**Activity:** Express every line of the listing below as a JSON list of strings, one string per line, with blank lines left out.

**Provided entries:**

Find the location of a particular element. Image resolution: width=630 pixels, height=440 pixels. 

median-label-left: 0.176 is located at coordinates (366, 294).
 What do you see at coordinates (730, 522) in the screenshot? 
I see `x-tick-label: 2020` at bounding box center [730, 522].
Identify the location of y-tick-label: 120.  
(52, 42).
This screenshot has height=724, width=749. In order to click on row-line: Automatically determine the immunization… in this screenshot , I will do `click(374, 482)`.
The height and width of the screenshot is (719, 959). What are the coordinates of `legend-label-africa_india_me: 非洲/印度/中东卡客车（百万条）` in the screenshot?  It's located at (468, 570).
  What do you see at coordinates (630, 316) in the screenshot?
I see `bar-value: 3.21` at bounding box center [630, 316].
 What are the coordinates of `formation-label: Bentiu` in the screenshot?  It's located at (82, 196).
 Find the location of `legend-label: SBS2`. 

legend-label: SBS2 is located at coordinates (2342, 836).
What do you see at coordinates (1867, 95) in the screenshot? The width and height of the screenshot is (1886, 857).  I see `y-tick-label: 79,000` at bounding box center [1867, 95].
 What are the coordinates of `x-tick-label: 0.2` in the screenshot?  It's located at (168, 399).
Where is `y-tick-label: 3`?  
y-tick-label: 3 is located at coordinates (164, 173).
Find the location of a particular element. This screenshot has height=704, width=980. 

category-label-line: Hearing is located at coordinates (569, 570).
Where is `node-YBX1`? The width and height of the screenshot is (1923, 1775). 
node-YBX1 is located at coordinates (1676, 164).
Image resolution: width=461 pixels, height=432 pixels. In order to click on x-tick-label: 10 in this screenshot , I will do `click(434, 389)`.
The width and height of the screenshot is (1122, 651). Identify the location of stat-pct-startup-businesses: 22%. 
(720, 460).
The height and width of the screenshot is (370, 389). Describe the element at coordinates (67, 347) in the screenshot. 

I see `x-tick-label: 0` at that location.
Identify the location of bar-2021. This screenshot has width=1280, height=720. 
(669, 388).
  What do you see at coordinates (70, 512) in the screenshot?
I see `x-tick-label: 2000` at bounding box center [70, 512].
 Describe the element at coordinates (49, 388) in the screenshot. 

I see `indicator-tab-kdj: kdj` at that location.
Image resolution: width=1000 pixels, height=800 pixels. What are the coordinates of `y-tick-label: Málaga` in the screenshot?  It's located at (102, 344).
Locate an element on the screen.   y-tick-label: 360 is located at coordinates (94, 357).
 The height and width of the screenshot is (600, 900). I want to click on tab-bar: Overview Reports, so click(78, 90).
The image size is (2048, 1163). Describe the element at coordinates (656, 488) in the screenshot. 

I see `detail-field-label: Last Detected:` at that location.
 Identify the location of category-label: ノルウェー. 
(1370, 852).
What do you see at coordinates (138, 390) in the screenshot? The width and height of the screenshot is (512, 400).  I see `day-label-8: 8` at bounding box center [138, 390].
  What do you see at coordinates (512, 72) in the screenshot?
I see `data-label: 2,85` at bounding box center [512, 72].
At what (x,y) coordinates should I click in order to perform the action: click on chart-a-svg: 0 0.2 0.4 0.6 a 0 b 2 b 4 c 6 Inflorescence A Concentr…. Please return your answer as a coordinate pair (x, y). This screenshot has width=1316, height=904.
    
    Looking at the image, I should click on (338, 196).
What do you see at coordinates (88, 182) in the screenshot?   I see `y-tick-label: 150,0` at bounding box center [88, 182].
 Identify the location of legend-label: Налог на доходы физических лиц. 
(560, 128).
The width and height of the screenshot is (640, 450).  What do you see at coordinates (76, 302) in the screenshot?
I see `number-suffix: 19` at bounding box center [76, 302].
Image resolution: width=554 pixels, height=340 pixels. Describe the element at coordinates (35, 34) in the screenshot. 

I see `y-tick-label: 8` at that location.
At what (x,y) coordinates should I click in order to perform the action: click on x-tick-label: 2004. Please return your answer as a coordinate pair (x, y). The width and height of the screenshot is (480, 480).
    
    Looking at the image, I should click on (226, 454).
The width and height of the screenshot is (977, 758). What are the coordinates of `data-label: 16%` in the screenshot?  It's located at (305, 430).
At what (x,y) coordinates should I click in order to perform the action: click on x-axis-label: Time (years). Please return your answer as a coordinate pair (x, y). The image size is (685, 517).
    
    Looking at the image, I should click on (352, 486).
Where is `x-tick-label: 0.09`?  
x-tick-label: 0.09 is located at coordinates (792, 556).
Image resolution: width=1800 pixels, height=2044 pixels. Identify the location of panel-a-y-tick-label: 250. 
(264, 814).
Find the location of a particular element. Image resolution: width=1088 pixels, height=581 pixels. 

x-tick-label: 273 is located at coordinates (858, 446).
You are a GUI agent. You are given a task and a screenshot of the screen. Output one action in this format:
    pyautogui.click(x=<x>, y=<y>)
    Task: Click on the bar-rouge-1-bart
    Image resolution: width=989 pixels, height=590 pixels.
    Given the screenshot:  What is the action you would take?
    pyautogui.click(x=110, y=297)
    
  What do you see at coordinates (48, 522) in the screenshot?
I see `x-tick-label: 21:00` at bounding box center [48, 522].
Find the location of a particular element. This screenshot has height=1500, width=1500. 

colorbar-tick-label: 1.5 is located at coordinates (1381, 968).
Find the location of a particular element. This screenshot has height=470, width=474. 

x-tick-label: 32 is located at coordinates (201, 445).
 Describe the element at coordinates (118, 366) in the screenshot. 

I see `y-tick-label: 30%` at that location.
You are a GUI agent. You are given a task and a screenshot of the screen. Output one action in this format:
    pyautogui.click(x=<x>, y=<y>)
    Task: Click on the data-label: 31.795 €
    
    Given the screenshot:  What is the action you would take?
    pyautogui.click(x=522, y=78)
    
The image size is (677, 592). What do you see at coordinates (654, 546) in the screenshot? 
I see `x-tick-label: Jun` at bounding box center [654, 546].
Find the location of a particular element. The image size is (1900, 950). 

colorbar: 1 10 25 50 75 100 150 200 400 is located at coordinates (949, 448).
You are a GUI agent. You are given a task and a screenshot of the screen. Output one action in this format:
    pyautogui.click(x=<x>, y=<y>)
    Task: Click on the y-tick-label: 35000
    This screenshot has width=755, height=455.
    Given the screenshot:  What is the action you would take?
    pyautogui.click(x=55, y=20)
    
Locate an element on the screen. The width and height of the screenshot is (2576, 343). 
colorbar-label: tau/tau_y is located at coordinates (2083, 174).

**Solution to this problem:**
[
  "Find the location of a particular element. Image resolution: width=630 pixels, height=440 pixels. ",
  "median-label-left: 0.176 is located at coordinates (366, 294).",
  " What do you see at coordinates (730, 522) in the screenshot? ",
  "I see `x-tick-label: 2020` at bounding box center [730, 522].",
  "Identify the location of y-tick-label: 120.  ",
  "(52, 42).",
  "This screenshot has height=724, width=749. In order to click on row-line: Automatically determine the immunization… in this screenshot , I will do `click(374, 482)`.",
  "The height and width of the screenshot is (719, 959). What are the coordinates of `legend-label-africa_india_me: 非洲/印度/中东卡客车（百万条）` in the screenshot?  It's located at (468, 570).",
  "  What do you see at coordinates (630, 316) in the screenshot?",
  "I see `bar-value: 3.21` at bounding box center [630, 316].",
  " What are the coordinates of `formation-label: Bentiu` in the screenshot?  It's located at (82, 196).",
  " Find the location of `legend-label: SBS2`. ",
  "legend-label: SBS2 is located at coordinates (2342, 836).",
  "What do you see at coordinates (1867, 95) in the screenshot? The width and height of the screenshot is (1886, 857).  I see `y-tick-label: 79,000` at bounding box center [1867, 95].",
  " What are the coordinates of `x-tick-label: 0.2` in the screenshot?  It's located at (168, 399).",
  "Where is `y-tick-label: 3`?  ",
  "y-tick-label: 3 is located at coordinates (164, 173).",
  "Find the location of a particular element. This screenshot has height=704, width=980. ",
  "category-label-line: Hearing is located at coordinates (569, 570).",
  "Where is `node-YBX1`? The width and height of the screenshot is (1923, 1775). ",
  "node-YBX1 is located at coordinates (1676, 164).",
  "Image resolution: width=461 pixels, height=432 pixels. In order to click on x-tick-label: 10 in this screenshot , I will do `click(434, 389)`.",
  "The width and height of the screenshot is (1122, 651). Identify the location of stat-pct-startup-businesses: 22%. ",
  "(720, 460).",
  "The height and width of the screenshot is (370, 389). Describe the element at coordinates (67, 347) in the screenshot. ",
  "I see `x-tick-label: 0` at that location.",
  "Identify the location of bar-2021. This screenshot has width=1280, height=720. ",
  "(669, 388).",
  "  What do you see at coordinates (70, 512) in the screenshot?",
  "I see `x-tick-label: 2000` at bounding box center [70, 512].",
  " Describe the element at coordinates (49, 388) in the screenshot. ",
  "I see `indicator-tab-kdj: kdj` at that location.",
  "Image resolution: width=1000 pixels, height=800 pixels. What are the coordinates of `y-tick-label: Málaga` in the screenshot?  It's located at (102, 344).",
  "Locate an element on the screen.   y-tick-label: 360 is located at coordinates (94, 357).",
  " The height and width of the screenshot is (600, 900). I want to click on tab-bar: Overview Reports, so click(78, 90).",
  "The image size is (2048, 1163). Describe the element at coordinates (656, 488) in the screenshot. ",
  "I see `detail-field-label: Last Detected:` at that location.",
  " Identify the location of category-label: ノルウェー. ",
  "(1370, 852).",
  "What do you see at coordinates (138, 390) in the screenshot? The width and height of the screenshot is (512, 400).  I see `day-label-8: 8` at bounding box center [138, 390].",
  "  What do you see at coordinates (512, 72) in the screenshot?",
  "I see `data-label: 2,85` at bounding box center [512, 72].",
  "At what (x,y) coordinates should I click in order to perform the action: click on chart-a-svg: 0 0.2 0.4 0.6 a 0 b 2 b 4 c 6 Inflorescence A Concentr…. Please return your answer as a coordinate pair (x, y). This screenshot has width=1316, height=904.",
  "    Looking at the image, I should click on (338, 196).",
  "What do you see at coordinates (88, 182) in the screenshot?   I see `y-tick-label: 150,0` at bounding box center [88, 182].",
  " Identify the location of legend-label: Налог на доходы физических лиц. ",
  "(560, 128).",
  "The width and height of the screenshot is (640, 450).  What do you see at coordinates (76, 302) in the screenshot?",
  "I see `number-suffix: 19` at bounding box center [76, 302].",
  "Image resolution: width=554 pixels, height=340 pixels. Describe the element at coordinates (35, 34) in the screenshot. ",
  "I see `y-tick-label: 8` at that location.",
  "At what (x,y) coordinates should I click in order to perform the action: click on x-tick-label: 2004. Please return your answer as a coordinate pair (x, y). The width and height of the screenshot is (480, 480).",
  "    Looking at the image, I should click on (226, 454).",
  "The width and height of the screenshot is (977, 758). What are the coordinates of `data-label: 16%` in the screenshot?  It's located at (305, 430).",
  "At what (x,y) coordinates should I click in order to perform the action: click on x-axis-label: Time (years). Please return your answer as a coordinate pair (x, y). The image size is (685, 517).",
  "    Looking at the image, I should click on (352, 486).",
  "Where is `x-tick-label: 0.09`?  ",
  "x-tick-label: 0.09 is located at coordinates (792, 556).",
  "Image resolution: width=1800 pixels, height=2044 pixels. Identify the location of panel-a-y-tick-label: 250. ",
  "(264, 814).",
  "Find the location of a particular element. Image resolution: width=1088 pixels, height=581 pixels. ",
  "x-tick-label: 273 is located at coordinates (858, 446).",
  "You are a GUI agent. You are given a task and a screenshot of the screen. Output one action in this format:",
  "    pyautogui.click(x=<x>, y=<y>)",
  "    Task: Click on the bar-rouge-1-bart",
  "    Image resolution: width=989 pixels, height=590 pixels.",
  "    Given the screenshot:  What is the action you would take?",
  "    pyautogui.click(x=110, y=297)",
  "  What do you see at coordinates (48, 522) in the screenshot?",
  "I see `x-tick-label: 21:00` at bounding box center [48, 522].",
  "Find the location of a particular element. This screenshot has height=1500, width=1500. ",
  "colorbar-tick-label: 1.5 is located at coordinates (1381, 968).",
  "Find the location of a particular element. This screenshot has height=470, width=474. ",
  "x-tick-label: 32 is located at coordinates (201, 445).",
  " Describe the element at coordinates (118, 366) in the screenshot. ",
  "I see `y-tick-label: 30%` at that location.",
  "You are a GUI agent. You are given a task and a screenshot of the screen. Output one action in this format:",
  "    pyautogui.click(x=<x>, y=<y>)",
  "    Task: Click on the data-label: 31.795 €",
  "    Given the screenshot:  What is the action you would take?",
  "    pyautogui.click(x=522, y=78)",
  "The image size is (677, 592). What do you see at coordinates (654, 546) in the screenshot? ",
  "I see `x-tick-label: Jun` at bounding box center [654, 546].",
  "Find the location of a particular element. The image size is (1900, 950). ",
  "colorbar: 1 10 25 50 75 100 150 200 400 is located at coordinates (949, 448).",
  "You are a GUI agent. You are given a task and a screenshot of the screen. Output one action in this format:",
  "    pyautogui.click(x=<x>, y=<y>)",
  "    Task: Click on the y-tick-label: 35000",
  "    This screenshot has width=755, height=455.",
  "    Given the screenshot:  What is the action you would take?",
  "    pyautogui.click(x=55, y=20)",
  "Locate an element on the screen. The width and height of the screenshot is (2576, 343). ",
  "colorbar-label: tau/tau_y is located at coordinates (2083, 174)."
]